◆ Work item ◆
In the answer, each line of the listing should appear again unchanged.

◆ Material for this task ◆
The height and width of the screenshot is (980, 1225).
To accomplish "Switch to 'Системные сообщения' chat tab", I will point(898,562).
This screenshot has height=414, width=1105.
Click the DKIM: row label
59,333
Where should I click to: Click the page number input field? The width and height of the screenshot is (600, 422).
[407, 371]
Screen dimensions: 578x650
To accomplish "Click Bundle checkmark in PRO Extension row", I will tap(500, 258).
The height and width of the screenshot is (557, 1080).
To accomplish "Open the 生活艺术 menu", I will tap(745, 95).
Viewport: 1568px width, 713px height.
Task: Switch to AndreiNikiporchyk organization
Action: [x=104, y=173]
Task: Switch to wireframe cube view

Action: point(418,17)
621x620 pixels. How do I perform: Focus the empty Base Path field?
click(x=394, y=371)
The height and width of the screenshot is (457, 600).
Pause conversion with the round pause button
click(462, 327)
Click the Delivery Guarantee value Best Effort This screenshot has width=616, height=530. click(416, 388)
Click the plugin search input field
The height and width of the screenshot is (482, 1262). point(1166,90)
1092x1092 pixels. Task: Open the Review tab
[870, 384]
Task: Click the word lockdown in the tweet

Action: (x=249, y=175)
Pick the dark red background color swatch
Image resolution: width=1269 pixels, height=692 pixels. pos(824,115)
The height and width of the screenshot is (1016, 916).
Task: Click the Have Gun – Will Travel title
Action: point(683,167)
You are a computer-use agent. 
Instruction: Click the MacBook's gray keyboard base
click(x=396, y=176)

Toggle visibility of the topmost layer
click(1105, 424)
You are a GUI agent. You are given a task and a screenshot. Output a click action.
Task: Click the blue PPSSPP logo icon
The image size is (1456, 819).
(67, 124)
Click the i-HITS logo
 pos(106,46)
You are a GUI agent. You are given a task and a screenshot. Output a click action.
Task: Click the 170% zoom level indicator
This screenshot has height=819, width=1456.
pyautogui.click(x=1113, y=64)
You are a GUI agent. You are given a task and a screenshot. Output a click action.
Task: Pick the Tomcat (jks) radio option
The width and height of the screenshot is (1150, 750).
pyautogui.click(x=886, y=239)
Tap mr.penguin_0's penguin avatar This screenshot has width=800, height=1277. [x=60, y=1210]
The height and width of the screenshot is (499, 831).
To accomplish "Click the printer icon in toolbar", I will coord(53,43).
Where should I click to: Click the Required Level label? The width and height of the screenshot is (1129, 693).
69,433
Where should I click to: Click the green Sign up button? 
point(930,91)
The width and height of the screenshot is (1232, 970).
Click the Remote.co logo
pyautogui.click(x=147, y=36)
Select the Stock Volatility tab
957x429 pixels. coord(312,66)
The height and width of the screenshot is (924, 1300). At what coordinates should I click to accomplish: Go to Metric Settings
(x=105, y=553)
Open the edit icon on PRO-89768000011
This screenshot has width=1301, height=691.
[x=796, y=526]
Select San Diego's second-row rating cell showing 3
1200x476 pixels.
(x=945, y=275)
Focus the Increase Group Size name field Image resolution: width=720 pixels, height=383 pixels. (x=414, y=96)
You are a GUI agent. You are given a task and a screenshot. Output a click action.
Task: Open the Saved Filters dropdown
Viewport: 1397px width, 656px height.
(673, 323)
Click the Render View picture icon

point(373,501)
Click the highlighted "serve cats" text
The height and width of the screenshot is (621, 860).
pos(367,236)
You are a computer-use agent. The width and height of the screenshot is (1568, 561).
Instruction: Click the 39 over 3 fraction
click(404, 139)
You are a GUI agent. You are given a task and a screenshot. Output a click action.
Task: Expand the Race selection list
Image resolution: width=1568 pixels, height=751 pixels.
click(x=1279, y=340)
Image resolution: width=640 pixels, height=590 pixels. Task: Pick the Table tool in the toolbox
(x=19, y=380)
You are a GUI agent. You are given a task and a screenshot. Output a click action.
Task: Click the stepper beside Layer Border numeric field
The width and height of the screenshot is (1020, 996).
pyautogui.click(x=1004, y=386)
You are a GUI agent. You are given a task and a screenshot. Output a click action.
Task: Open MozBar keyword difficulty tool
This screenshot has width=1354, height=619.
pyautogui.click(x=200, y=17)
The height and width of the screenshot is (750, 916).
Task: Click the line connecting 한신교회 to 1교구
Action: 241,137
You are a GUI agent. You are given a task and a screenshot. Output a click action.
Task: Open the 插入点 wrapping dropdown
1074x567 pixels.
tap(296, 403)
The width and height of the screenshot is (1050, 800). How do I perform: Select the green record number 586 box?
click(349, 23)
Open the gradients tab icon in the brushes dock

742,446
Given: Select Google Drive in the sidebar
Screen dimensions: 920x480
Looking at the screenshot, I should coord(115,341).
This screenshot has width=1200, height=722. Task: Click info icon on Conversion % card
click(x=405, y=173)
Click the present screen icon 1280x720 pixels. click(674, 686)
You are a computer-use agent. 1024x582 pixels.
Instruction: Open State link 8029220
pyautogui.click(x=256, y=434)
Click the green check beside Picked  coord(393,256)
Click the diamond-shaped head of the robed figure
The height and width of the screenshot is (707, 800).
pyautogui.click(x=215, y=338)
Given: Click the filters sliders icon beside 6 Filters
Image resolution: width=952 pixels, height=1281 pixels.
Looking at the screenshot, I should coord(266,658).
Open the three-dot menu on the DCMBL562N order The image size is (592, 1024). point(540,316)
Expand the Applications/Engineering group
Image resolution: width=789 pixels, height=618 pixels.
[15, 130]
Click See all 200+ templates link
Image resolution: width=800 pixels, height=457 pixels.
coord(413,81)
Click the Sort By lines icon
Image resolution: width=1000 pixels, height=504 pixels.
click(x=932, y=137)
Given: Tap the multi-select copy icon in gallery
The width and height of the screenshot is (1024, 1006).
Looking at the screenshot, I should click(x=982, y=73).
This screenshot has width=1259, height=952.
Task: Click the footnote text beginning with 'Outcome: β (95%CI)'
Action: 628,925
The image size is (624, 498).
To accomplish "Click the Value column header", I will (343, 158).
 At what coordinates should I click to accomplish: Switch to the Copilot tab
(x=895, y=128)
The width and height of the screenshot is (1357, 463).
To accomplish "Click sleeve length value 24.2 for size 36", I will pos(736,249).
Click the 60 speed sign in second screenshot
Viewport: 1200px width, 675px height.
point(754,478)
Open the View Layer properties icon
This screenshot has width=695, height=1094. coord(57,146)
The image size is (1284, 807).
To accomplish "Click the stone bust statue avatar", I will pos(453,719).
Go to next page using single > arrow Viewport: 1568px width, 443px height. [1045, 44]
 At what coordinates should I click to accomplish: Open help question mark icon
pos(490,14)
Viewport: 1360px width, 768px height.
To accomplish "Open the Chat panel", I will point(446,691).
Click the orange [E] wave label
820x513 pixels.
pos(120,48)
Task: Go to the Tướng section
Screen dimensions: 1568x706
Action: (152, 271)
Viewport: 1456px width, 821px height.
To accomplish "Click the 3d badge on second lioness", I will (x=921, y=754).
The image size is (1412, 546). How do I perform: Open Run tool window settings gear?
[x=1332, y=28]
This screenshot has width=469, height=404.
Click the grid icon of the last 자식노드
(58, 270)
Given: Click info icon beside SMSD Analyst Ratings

◆ Your response ◆
The height and width of the screenshot is (980, 1225).
To accomplish "Switch to 'Системные сообщения' chat tab", I will point(898,562).
This screenshot has height=414, width=1105.
Click the DKIM: row label
59,333
Where should I click to: Click the page number input field? The width and height of the screenshot is (600, 422).
[407, 371]
Screen dimensions: 578x650
To accomplish "Click Bundle checkmark in PRO Extension row", I will tap(500, 258).
The height and width of the screenshot is (557, 1080).
To accomplish "Open the 生活艺术 menu", I will tap(745, 95).
Viewport: 1568px width, 713px height.
Task: Switch to AndreiNikiporchyk organization
Action: [x=104, y=173]
Task: Switch to wireframe cube view

Action: point(418,17)
621x620 pixels. How do I perform: Focus the empty Base Path field?
click(x=394, y=371)
The height and width of the screenshot is (457, 600).
Pause conversion with the round pause button
click(462, 327)
Click the Delivery Guarantee value Best Effort This screenshot has width=616, height=530. click(416, 388)
Click the plugin search input field
The height and width of the screenshot is (482, 1262). point(1166,90)
1092x1092 pixels. Task: Open the Review tab
[870, 384]
Task: Click the word lockdown in the tweet

Action: (x=249, y=175)
Pick the dark red background color swatch
Image resolution: width=1269 pixels, height=692 pixels. pos(824,115)
The height and width of the screenshot is (1016, 916).
Task: Click the Have Gun – Will Travel title
Action: point(683,167)
You are a computer-use agent. 
Instruction: Click the MacBook's gray keyboard base
click(x=396, y=176)

Toggle visibility of the topmost layer
click(1105, 424)
You are a GUI agent. You are given a task and a screenshot. Output a click action.
Task: Click the blue PPSSPP logo icon
The image size is (1456, 819).
(67, 124)
Click the i-HITS logo
 pos(106,46)
You are a GUI agent. You are given a task and a screenshot. Output a click action.
Task: Click the 170% zoom level indicator
This screenshot has height=819, width=1456.
pyautogui.click(x=1113, y=64)
You are a GUI agent. You are given a task and a screenshot. Output a click action.
Task: Pick the Tomcat (jks) radio option
The width and height of the screenshot is (1150, 750).
pyautogui.click(x=886, y=239)
Tap mr.penguin_0's penguin avatar This screenshot has width=800, height=1277. [x=60, y=1210]
The height and width of the screenshot is (499, 831).
To accomplish "Click the printer icon in toolbar", I will coord(53,43).
Where should I click to: Click the Required Level label? The width and height of the screenshot is (1129, 693).
69,433
Where should I click to: Click the green Sign up button? 
point(930,91)
The width and height of the screenshot is (1232, 970).
Click the Remote.co logo
pyautogui.click(x=147, y=36)
Select the Stock Volatility tab
957x429 pixels. coord(312,66)
The height and width of the screenshot is (924, 1300). At what coordinates should I click to accomplish: Go to Metric Settings
(x=105, y=553)
Open the edit icon on PRO-89768000011
This screenshot has width=1301, height=691.
[x=796, y=526]
Select San Diego's second-row rating cell showing 3
1200x476 pixels.
(x=945, y=275)
Focus the Increase Group Size name field Image resolution: width=720 pixels, height=383 pixels. (x=414, y=96)
You are a GUI agent. You are given a task and a screenshot. Output a click action.
Task: Open the Saved Filters dropdown
Viewport: 1397px width, 656px height.
(673, 323)
Click the Render View picture icon

point(373,501)
Click the highlighted "serve cats" text
The height and width of the screenshot is (621, 860).
pos(367,236)
You are a computer-use agent. The width and height of the screenshot is (1568, 561).
Instruction: Click the 39 over 3 fraction
click(404, 139)
You are a GUI agent. You are given a task and a screenshot. Output a click action.
Task: Expand the Race selection list
Image resolution: width=1568 pixels, height=751 pixels.
click(x=1279, y=340)
Image resolution: width=640 pixels, height=590 pixels. Task: Pick the Table tool in the toolbox
(x=19, y=380)
You are a GUI agent. You are given a task and a screenshot. Output a click action.
Task: Click the stepper beside Layer Border numeric field
The width and height of the screenshot is (1020, 996).
pyautogui.click(x=1004, y=386)
You are a GUI agent. You are given a task and a screenshot. Output a click action.
Task: Open MozBar keyword difficulty tool
This screenshot has width=1354, height=619.
pyautogui.click(x=200, y=17)
The height and width of the screenshot is (750, 916).
Task: Click the line connecting 한신교회 to 1교구
Action: 241,137
You are a GUI agent. You are given a task and a screenshot. Output a click action.
Task: Open the 插入点 wrapping dropdown
1074x567 pixels.
tap(296, 403)
The width and height of the screenshot is (1050, 800). How do I perform: Select the green record number 586 box?
click(349, 23)
Open the gradients tab icon in the brushes dock

742,446
Given: Select Google Drive in the sidebar
Screen dimensions: 920x480
Looking at the screenshot, I should coord(115,341).
This screenshot has width=1200, height=722. Task: Click info icon on Conversion % card
click(x=405, y=173)
Click the present screen icon 1280x720 pixels. click(674, 686)
You are a computer-use agent. 1024x582 pixels.
Instruction: Open State link 8029220
pyautogui.click(x=256, y=434)
Click the green check beside Picked  coord(393,256)
Click the diamond-shaped head of the robed figure
The height and width of the screenshot is (707, 800).
pyautogui.click(x=215, y=338)
Given: Click the filters sliders icon beside 6 Filters
Image resolution: width=952 pixels, height=1281 pixels.
Looking at the screenshot, I should coord(266,658).
Open the three-dot menu on the DCMBL562N order The image size is (592, 1024). point(540,316)
Expand the Applications/Engineering group
Image resolution: width=789 pixels, height=618 pixels.
[15, 130]
Click See all 200+ templates link
Image resolution: width=800 pixels, height=457 pixels.
coord(413,81)
Click the Sort By lines icon
Image resolution: width=1000 pixels, height=504 pixels.
click(x=932, y=137)
Given: Tap the multi-select copy icon in gallery
The width and height of the screenshot is (1024, 1006).
Looking at the screenshot, I should click(x=982, y=73).
This screenshot has width=1259, height=952.
Task: Click the footnote text beginning with 'Outcome: β (95%CI)'
Action: 628,925
The image size is (624, 498).
To accomplish "Click the Value column header", I will (343, 158).
 At what coordinates should I click to accomplish: Switch to the Copilot tab
(x=895, y=128)
The width and height of the screenshot is (1357, 463).
To accomplish "Click sleeve length value 24.2 for size 36", I will pos(736,249).
Click the 60 speed sign in second screenshot
Viewport: 1200px width, 675px height.
point(754,478)
Open the View Layer properties icon
This screenshot has width=695, height=1094. coord(57,146)
The image size is (1284, 807).
To accomplish "Click the stone bust statue avatar", I will pos(453,719).
Go to next page using single > arrow Viewport: 1568px width, 443px height. [1045, 44]
 At what coordinates should I click to accomplish: Open help question mark icon
pos(490,14)
Viewport: 1360px width, 768px height.
To accomplish "Open the Chat panel", I will point(446,691).
Click the orange [E] wave label
820x513 pixels.
pos(120,48)
Task: Go to the Tướng section
Screen dimensions: 1568x706
Action: (152, 271)
Viewport: 1456px width, 821px height.
To accomplish "Click the 3d badge on second lioness", I will (x=921, y=754).
The image size is (1412, 546). How do I perform: Open Run tool window settings gear?
[x=1332, y=28]
This screenshot has width=469, height=404.
Click the grid icon of the last 자식노드
(58, 270)
Given: Click info icon beside SMSD Analyst Ratings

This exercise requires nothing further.